## Task objective
Write out the listing below as a JSON list of strings, one string per line, leaving out blank lines.

## Supplied material
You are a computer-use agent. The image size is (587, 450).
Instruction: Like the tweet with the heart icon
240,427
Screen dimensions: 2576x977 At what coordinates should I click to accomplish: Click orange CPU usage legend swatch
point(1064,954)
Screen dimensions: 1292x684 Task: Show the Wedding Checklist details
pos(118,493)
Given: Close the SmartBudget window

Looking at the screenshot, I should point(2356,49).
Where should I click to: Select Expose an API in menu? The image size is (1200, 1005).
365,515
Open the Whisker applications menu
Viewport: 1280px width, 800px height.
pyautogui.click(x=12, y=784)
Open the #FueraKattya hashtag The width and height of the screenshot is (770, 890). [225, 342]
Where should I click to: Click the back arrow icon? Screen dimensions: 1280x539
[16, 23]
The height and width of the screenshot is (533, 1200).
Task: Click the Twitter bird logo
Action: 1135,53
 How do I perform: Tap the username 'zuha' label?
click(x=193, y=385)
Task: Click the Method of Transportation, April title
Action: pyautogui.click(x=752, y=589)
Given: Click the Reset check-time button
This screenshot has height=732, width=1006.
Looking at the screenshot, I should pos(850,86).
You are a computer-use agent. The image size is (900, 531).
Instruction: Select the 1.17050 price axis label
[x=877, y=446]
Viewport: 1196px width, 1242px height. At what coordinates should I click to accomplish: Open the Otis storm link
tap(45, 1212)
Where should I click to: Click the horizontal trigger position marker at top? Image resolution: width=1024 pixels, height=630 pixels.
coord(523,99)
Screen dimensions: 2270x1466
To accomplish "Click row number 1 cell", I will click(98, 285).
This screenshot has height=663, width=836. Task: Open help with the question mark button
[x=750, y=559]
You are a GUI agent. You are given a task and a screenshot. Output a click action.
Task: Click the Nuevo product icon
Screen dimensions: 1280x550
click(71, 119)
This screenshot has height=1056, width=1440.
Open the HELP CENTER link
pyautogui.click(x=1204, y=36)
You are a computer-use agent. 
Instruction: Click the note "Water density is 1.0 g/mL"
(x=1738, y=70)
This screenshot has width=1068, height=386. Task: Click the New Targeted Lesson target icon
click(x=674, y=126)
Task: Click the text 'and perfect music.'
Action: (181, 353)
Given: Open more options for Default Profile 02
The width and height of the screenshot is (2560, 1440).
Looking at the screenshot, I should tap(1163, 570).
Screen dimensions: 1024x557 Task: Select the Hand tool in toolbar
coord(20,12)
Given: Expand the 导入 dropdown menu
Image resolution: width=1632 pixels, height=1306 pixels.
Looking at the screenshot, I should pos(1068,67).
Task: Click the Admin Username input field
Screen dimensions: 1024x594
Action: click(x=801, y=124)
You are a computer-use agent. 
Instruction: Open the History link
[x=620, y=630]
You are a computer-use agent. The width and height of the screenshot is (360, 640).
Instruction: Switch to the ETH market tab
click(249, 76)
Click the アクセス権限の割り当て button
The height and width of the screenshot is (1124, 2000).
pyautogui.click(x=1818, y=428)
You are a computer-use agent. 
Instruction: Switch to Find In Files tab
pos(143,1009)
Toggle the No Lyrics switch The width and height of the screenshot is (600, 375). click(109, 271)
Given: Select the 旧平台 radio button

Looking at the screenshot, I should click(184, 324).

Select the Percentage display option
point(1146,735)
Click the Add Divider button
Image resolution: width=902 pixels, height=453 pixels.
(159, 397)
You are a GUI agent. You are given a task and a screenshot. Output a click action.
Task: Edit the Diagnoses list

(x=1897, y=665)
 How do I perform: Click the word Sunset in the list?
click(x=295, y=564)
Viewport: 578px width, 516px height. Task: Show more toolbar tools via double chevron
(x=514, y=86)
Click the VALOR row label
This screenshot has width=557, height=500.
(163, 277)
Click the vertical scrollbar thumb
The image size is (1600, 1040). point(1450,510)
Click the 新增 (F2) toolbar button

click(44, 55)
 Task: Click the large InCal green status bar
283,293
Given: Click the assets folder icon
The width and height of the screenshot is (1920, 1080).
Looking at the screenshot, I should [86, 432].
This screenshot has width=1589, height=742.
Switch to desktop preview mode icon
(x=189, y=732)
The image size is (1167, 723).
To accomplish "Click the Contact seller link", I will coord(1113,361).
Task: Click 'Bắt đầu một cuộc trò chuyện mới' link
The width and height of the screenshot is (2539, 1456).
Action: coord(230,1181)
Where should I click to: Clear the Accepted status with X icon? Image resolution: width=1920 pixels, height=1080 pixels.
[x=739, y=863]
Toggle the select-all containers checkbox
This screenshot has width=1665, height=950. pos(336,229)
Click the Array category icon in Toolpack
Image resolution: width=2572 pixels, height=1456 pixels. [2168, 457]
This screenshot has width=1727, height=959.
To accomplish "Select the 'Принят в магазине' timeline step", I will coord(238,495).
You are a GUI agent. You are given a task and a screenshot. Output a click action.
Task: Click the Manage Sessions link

## Correct output
[
  "You are a computer-use agent. The image size is (587, 450).",
  "Instruction: Like the tweet with the heart icon",
  "240,427",
  "Screen dimensions: 2576x977 At what coordinates should I click to accomplish: Click orange CPU usage legend swatch",
  "point(1064,954)",
  "Screen dimensions: 1292x684 Task: Show the Wedding Checklist details",
  "pos(118,493)",
  "Given: Close the SmartBudget window",
  "Looking at the screenshot, I should point(2356,49).",
  "Where should I click to: Select Expose an API in menu? The image size is (1200, 1005).",
  "365,515",
  "Open the Whisker applications menu",
  "Viewport: 1280px width, 800px height.",
  "pyautogui.click(x=12, y=784)",
  "Open the #FueraKattya hashtag The width and height of the screenshot is (770, 890). [225, 342]",
  "Where should I click to: Click the back arrow icon? Screen dimensions: 1280x539",
  "[16, 23]",
  "The height and width of the screenshot is (533, 1200).",
  "Task: Click the Twitter bird logo",
  "Action: 1135,53",
  " How do I perform: Tap the username 'zuha' label?",
  "click(x=193, y=385)",
  "Task: Click the Method of Transportation, April title",
  "Action: pyautogui.click(x=752, y=589)",
  "Given: Click the Reset check-time button",
  "This screenshot has height=732, width=1006.",
  "Looking at the screenshot, I should pos(850,86).",
  "You are a computer-use agent. The image size is (900, 531).",
  "Instruction: Select the 1.17050 price axis label",
  "[x=877, y=446]",
  "Viewport: 1196px width, 1242px height. At what coordinates should I click to accomplish: Open the Otis storm link",
  "tap(45, 1212)",
  "Where should I click to: Click the horizontal trigger position marker at top? Image resolution: width=1024 pixels, height=630 pixels.",
  "coord(523,99)",
  "Screen dimensions: 2270x1466",
  "To accomplish \"Click row number 1 cell\", I will click(98, 285).",
  "This screenshot has height=663, width=836. Task: Open help with the question mark button",
  "[x=750, y=559]",
  "You are a GUI agent. You are given a task and a screenshot. Output a click action.",
  "Task: Click the Nuevo product icon",
  "Screen dimensions: 1280x550",
  "click(71, 119)",
  "This screenshot has height=1056, width=1440.",
  "Open the HELP CENTER link",
  "pyautogui.click(x=1204, y=36)",
  "You are a computer-use agent. ",
  "Instruction: Click the note \"Water density is 1.0 g/mL\"",
  "(x=1738, y=70)",
  "This screenshot has width=1068, height=386. Task: Click the New Targeted Lesson target icon",
  "click(x=674, y=126)",
  "Task: Click the text 'and perfect music.'",
  "Action: (181, 353)",
  "Given: Open more options for Default Profile 02",
  "The width and height of the screenshot is (2560, 1440).",
  "Looking at the screenshot, I should tap(1163, 570).",
  "Screen dimensions: 1024x557 Task: Select the Hand tool in toolbar",
  "coord(20,12)",
  "Given: Expand the 导入 dropdown menu",
  "Image resolution: width=1632 pixels, height=1306 pixels.",
  "Looking at the screenshot, I should pos(1068,67).",
  "Task: Click the Admin Username input field",
  "Screen dimensions: 1024x594",
  "Action: click(x=801, y=124)",
  "You are a computer-use agent. ",
  "Instruction: Open the History link",
  "[x=620, y=630]",
  "You are a computer-use agent. The width and height of the screenshot is (360, 640).",
  "Instruction: Switch to the ETH market tab",
  "click(249, 76)",
  "Click the アクセス権限の割り当て button",
  "The height and width of the screenshot is (1124, 2000).",
  "pyautogui.click(x=1818, y=428)",
  "You are a computer-use agent. ",
  "Instruction: Switch to Find In Files tab",
  "pos(143,1009)",
  "Toggle the No Lyrics switch The width and height of the screenshot is (600, 375). click(109, 271)",
  "Given: Select the 旧平台 radio button",
  "Looking at the screenshot, I should click(184, 324).",
  "Select the Percentage display option",
  "point(1146,735)",
  "Click the Add Divider button",
  "Image resolution: width=902 pixels, height=453 pixels.",
  "(159, 397)",
  "You are a GUI agent. You are given a task and a screenshot. Output a click action.",
  "Task: Edit the Diagnoses list",
  "(x=1897, y=665)",
  " How do I perform: Click the word Sunset in the list?",
  "click(x=295, y=564)",
  "Viewport: 578px width, 516px height. Task: Show more toolbar tools via double chevron",
  "(x=514, y=86)",
  "Click the VALOR row label",
  "This screenshot has width=557, height=500.",
  "(163, 277)",
  "Click the vertical scrollbar thumb",
  "The image size is (1600, 1040). point(1450,510)",
  "Click the 新增 (F2) toolbar button",
  "click(44, 55)",
  " Task: Click the large InCal green status bar",
  "283,293",
  "Given: Click the assets folder icon",
  "The width and height of the screenshot is (1920, 1080).",
  "Looking at the screenshot, I should [86, 432].",
  "This screenshot has width=1589, height=742.",
  "Switch to desktop preview mode icon",
  "(x=189, y=732)",
  "The image size is (1167, 723).",
  "To accomplish \"Click the Contact seller link\", I will coord(1113,361).",
  "Task: Click 'Bắt đầu một cuộc trò chuyện mới' link",
  "The width and height of the screenshot is (2539, 1456).",
  "Action: coord(230,1181)",
  "Where should I click to: Clear the Accepted status with X icon? Image resolution: width=1920 pixels, height=1080 pixels.",
  "[x=739, y=863]",
  "Toggle the select-all containers checkbox",
  "This screenshot has width=1665, height=950. pos(336,229)",
  "Click the Array category icon in Toolpack",
  "Image resolution: width=2572 pixels, height=1456 pixels. [2168, 457]",
  "This screenshot has width=1727, height=959.",
  "To accomplish \"Select the 'Принят в магазине' timeline step\", I will coord(238,495).",
  "You are a GUI agent. You are given a task and a screenshot. Output a click action.",
  "Task: Click the Manage Sessions link"
]